DATA TO USE:
-------------------------
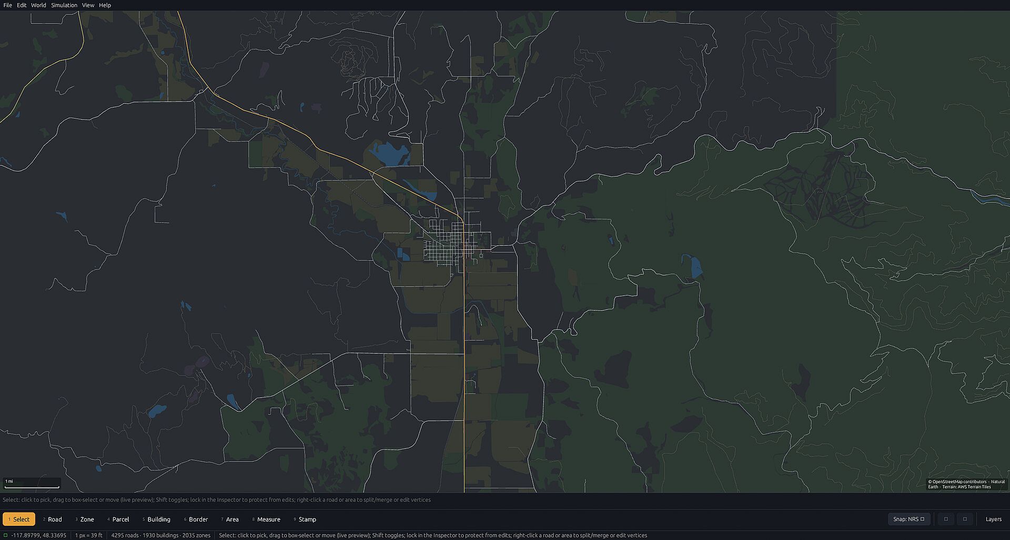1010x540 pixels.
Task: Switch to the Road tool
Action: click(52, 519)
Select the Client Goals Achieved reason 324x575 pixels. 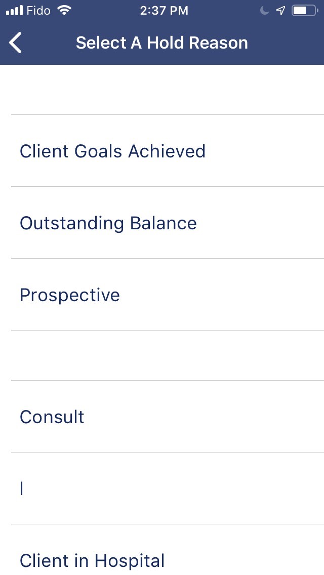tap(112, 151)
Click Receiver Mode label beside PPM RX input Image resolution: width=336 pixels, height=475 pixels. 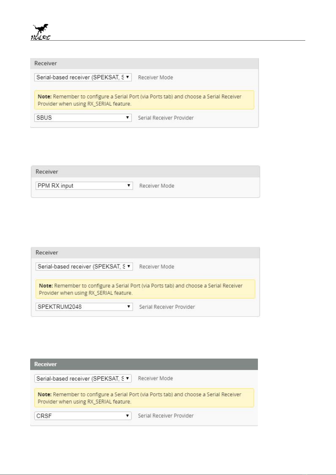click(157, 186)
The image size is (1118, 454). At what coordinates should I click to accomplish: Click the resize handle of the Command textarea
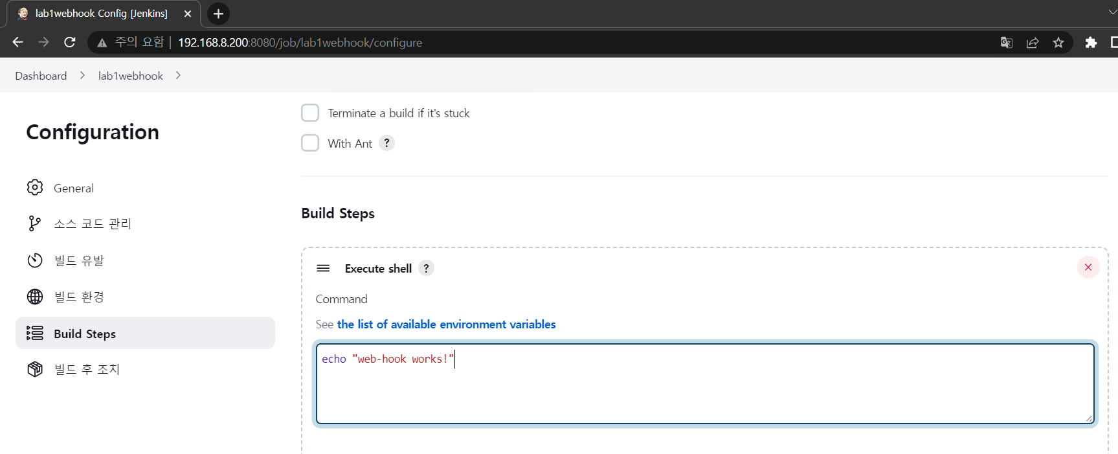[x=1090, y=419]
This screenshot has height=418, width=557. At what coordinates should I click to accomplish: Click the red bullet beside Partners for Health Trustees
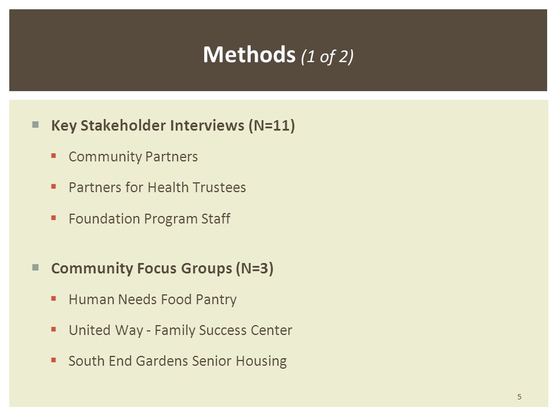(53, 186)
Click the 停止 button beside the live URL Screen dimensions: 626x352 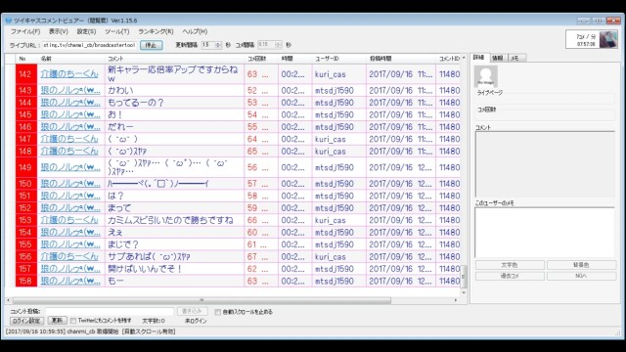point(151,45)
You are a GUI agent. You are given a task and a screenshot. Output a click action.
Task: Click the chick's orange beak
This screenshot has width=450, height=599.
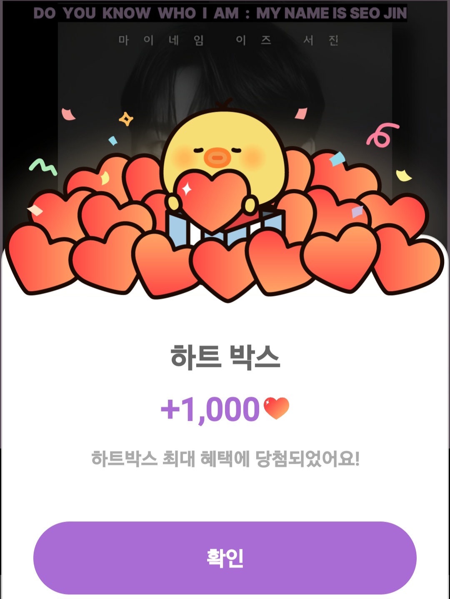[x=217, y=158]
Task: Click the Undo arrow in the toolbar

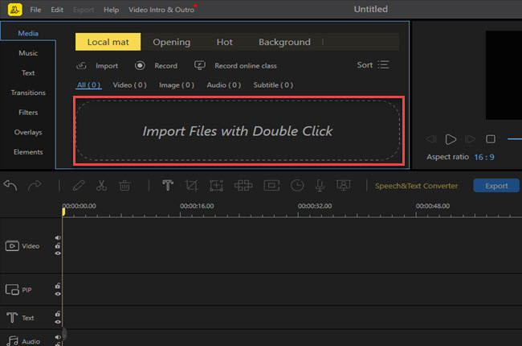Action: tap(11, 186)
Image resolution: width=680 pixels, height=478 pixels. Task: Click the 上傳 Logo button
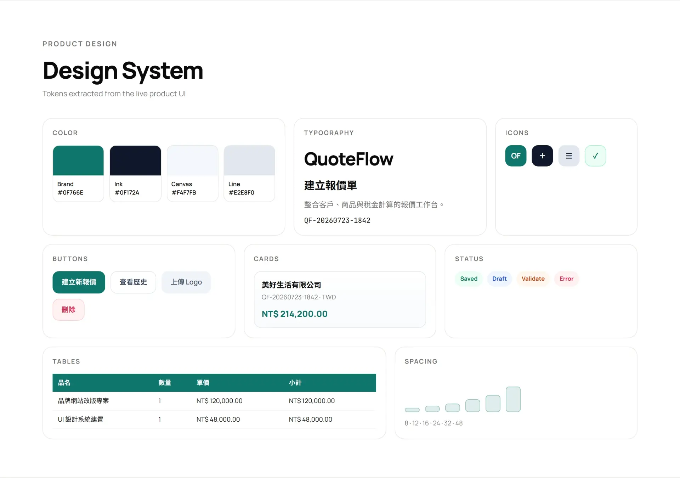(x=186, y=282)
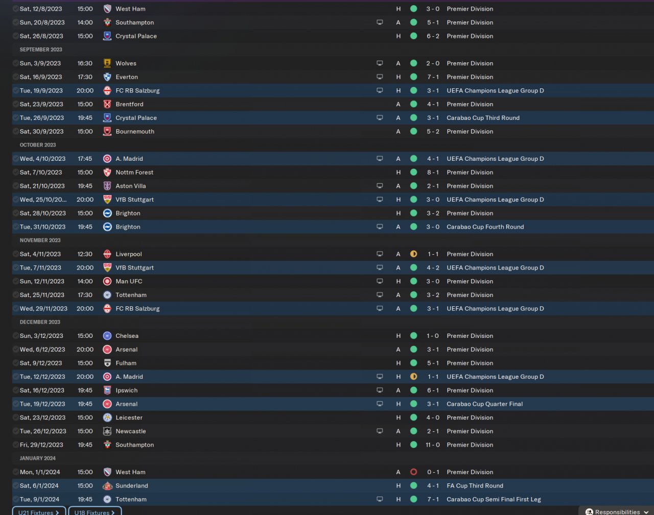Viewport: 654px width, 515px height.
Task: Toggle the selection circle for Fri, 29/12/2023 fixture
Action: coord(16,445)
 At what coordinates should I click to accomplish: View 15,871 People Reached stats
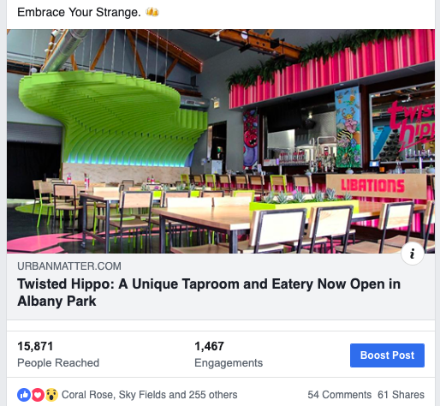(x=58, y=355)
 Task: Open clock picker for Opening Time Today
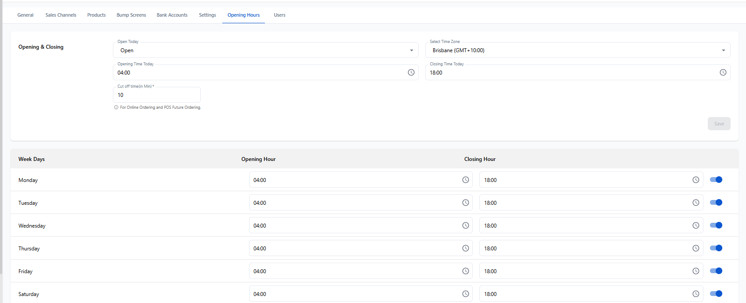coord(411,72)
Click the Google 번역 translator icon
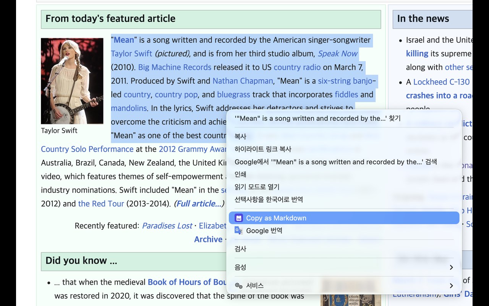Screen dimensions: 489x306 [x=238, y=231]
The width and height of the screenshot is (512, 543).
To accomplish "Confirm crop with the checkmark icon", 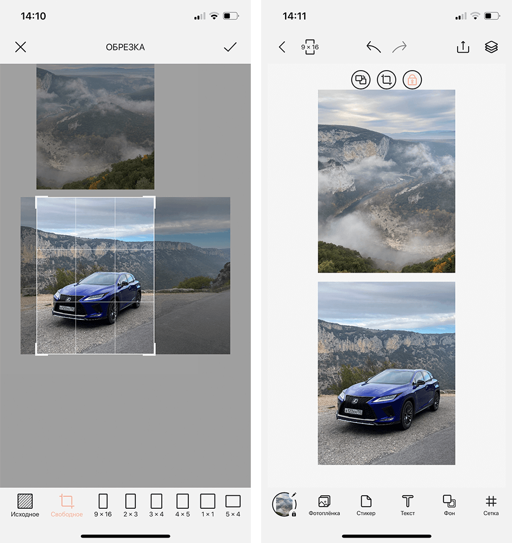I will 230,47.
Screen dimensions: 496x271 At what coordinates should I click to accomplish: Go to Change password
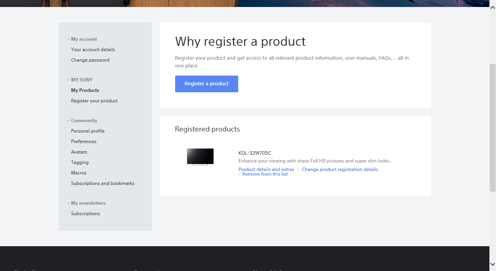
-------------------------
Using the data above, which lines fall from the one with "At what coordinates should I click to accomplish: View" through the one with "The width and"? Repeat them exactly, ends included, minus any pictures.

TASK SOLUTION:
 At what coordinates should I click to accomplish: View 15,871 People Reached stats
(x=58, y=355)
 Task: Open clock picker for Opening Time Today
coord(411,72)
Click the Google 번역 translator icon
Screen dimensions: 489x306 [x=238, y=231]
The width and height of the screenshot is (512, 543).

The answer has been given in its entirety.